Top of Exercise data
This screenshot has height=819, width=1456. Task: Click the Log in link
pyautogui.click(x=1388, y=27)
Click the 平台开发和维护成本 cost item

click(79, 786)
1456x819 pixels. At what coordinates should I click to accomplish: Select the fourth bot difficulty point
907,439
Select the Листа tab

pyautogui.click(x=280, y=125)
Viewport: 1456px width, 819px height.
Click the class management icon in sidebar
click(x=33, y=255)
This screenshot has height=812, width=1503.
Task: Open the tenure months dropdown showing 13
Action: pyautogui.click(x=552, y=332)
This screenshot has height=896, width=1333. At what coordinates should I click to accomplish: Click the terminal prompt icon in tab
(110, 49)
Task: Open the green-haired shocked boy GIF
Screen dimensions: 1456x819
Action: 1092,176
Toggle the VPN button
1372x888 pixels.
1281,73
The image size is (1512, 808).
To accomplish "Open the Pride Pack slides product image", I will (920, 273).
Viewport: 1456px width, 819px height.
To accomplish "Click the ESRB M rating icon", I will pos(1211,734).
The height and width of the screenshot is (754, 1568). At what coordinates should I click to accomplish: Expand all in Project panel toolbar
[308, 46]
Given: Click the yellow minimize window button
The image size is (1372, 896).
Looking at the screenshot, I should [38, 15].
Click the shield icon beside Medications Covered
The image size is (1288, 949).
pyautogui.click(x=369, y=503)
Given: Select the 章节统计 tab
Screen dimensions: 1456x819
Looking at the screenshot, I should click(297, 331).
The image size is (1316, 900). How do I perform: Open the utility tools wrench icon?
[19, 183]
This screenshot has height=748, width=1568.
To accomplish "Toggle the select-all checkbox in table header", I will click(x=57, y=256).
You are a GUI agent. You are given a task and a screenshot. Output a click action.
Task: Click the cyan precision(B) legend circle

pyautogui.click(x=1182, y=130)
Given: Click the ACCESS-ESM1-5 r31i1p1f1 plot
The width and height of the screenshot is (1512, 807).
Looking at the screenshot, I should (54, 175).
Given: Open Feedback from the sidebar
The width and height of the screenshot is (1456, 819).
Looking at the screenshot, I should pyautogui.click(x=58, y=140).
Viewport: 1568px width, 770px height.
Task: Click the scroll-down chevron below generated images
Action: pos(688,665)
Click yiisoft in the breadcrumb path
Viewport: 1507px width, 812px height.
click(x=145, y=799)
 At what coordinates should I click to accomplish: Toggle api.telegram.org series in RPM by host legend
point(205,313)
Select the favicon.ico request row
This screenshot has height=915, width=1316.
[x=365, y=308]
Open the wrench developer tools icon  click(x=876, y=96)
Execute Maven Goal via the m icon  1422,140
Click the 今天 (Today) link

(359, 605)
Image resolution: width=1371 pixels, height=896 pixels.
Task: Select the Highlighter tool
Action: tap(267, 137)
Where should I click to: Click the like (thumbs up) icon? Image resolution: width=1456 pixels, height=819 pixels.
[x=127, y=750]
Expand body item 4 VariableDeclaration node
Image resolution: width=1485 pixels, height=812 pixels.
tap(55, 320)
Bottom of Exercise data
◆ **The problem**
What lines above mention "will"? Copy each one.

◆ **Answer to this task**
To accomplish "Open the Pride Pack slides product image", I will (920, 273).
To accomplish "Click the ESRB M rating icon", I will pos(1211,734).
To accomplish "Toggle the select-all checkbox in table header", I will click(x=57, y=256).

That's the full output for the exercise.